| SUPPLIED RECORDS |
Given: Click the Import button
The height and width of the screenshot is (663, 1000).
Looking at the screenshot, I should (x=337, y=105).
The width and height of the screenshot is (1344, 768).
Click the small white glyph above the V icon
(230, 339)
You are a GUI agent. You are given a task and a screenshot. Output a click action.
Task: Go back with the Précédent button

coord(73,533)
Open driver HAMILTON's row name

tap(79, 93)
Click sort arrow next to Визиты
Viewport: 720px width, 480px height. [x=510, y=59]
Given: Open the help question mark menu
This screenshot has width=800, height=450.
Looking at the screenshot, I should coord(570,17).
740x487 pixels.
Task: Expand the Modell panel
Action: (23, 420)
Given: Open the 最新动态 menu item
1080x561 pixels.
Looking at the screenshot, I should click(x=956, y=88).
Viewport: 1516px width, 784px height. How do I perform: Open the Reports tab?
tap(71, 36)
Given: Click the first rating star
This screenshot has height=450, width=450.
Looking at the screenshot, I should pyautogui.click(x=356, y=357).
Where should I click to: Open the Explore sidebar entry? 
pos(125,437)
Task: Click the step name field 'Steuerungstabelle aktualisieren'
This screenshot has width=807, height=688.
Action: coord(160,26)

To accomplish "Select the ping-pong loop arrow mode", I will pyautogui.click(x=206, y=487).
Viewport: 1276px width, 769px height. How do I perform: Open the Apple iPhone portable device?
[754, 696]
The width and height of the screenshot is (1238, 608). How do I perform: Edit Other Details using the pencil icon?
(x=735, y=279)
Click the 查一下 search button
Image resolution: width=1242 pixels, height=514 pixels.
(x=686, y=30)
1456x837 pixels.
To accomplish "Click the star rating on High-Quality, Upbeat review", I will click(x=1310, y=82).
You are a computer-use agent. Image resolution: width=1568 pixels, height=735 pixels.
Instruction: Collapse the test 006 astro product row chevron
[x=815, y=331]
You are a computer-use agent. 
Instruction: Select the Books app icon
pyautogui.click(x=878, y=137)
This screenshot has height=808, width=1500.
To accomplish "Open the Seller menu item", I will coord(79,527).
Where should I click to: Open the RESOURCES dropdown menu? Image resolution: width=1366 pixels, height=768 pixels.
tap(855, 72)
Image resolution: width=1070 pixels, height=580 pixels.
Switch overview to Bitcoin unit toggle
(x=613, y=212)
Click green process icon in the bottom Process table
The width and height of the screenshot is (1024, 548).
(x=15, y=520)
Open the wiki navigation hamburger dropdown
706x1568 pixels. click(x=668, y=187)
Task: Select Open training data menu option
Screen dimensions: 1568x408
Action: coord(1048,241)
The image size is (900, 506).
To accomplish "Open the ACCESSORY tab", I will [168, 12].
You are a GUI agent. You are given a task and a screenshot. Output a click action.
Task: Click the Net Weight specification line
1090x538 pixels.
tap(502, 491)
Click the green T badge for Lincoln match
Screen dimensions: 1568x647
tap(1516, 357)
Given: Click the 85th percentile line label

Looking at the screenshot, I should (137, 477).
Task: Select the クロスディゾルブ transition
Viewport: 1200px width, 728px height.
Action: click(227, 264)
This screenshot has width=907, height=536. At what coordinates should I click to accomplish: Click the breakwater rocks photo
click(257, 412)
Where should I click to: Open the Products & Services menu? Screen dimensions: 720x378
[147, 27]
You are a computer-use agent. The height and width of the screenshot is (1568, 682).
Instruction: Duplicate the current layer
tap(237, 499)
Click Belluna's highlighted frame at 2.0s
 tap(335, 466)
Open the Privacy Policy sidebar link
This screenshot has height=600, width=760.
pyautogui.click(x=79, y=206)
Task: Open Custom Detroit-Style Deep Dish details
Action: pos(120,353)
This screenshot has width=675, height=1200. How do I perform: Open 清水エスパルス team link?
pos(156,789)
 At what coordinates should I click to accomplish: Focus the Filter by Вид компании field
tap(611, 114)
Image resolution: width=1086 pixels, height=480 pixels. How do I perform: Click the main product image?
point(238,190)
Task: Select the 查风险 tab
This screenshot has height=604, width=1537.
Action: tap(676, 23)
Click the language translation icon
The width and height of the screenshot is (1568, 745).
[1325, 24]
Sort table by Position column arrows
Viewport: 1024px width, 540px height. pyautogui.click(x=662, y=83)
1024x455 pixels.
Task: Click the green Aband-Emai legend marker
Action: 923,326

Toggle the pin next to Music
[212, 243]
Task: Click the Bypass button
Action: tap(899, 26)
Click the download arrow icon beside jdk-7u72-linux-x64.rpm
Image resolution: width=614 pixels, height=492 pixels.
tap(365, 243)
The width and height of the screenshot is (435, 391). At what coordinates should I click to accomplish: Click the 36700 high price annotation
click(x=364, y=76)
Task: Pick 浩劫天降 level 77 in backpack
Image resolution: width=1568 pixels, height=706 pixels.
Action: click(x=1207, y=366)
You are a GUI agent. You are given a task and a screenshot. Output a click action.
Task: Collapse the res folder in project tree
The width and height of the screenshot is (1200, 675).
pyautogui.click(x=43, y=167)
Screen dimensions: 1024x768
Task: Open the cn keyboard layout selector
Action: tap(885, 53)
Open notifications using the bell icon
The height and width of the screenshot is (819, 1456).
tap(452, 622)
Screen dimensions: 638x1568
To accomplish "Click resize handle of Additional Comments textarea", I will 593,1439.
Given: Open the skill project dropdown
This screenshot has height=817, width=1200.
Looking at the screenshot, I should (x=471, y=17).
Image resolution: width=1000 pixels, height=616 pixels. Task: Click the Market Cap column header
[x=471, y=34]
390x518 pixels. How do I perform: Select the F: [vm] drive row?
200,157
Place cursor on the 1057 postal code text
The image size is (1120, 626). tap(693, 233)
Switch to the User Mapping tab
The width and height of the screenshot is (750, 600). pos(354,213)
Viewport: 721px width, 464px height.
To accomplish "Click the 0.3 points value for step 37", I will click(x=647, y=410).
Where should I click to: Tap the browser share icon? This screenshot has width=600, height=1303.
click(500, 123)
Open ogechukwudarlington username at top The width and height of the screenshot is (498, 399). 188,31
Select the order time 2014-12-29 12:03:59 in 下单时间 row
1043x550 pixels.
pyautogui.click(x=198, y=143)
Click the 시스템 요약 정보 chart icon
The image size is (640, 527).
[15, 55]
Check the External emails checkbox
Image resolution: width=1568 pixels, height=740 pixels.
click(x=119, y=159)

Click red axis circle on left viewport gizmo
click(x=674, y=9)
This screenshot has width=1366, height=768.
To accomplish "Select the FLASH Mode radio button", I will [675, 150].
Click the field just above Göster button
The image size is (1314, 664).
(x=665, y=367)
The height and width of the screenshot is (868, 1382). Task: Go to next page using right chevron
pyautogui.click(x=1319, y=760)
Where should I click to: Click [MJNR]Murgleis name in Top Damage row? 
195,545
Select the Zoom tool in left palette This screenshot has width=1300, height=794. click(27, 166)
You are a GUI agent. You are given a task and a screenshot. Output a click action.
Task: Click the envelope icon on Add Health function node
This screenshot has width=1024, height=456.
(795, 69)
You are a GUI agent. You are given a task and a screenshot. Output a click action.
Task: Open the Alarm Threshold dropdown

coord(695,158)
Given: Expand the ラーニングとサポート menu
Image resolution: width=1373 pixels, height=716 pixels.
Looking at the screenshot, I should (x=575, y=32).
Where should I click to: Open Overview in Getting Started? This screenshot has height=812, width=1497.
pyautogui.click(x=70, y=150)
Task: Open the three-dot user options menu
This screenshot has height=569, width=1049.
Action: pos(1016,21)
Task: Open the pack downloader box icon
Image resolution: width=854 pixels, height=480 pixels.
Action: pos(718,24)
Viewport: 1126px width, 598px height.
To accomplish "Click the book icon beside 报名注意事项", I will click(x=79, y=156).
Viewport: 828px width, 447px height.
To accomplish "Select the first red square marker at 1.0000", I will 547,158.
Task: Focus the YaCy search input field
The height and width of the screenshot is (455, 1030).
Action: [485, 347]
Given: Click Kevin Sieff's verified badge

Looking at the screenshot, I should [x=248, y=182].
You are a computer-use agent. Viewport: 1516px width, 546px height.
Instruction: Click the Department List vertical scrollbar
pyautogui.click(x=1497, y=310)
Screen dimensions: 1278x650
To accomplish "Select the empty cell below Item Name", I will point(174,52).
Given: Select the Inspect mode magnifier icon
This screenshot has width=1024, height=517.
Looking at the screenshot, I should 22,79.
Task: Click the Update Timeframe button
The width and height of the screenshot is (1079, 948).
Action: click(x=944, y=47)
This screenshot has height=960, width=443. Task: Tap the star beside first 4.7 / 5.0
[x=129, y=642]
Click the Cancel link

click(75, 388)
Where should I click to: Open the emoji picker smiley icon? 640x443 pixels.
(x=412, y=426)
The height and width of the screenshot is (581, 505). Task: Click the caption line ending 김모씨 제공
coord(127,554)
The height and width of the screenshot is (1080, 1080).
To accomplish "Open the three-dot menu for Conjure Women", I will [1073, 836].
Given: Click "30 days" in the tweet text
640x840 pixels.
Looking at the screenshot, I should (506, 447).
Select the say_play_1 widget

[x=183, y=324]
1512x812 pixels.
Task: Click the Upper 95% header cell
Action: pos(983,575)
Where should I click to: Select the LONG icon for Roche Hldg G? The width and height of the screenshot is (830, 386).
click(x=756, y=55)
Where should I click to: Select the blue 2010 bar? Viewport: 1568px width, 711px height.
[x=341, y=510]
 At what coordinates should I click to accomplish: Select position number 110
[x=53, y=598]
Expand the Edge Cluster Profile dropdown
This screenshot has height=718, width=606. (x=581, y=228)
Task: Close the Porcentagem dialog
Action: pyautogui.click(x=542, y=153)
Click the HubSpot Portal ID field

| INSTRUCTIONS FOR THE TASK |
Gather each line from the listing above that holds "rating".

| TASK OUTPUT |
Given: Click the first rating star
To accomplish "Click the star rating on High-Quality, Upbeat review", I will click(x=1310, y=82).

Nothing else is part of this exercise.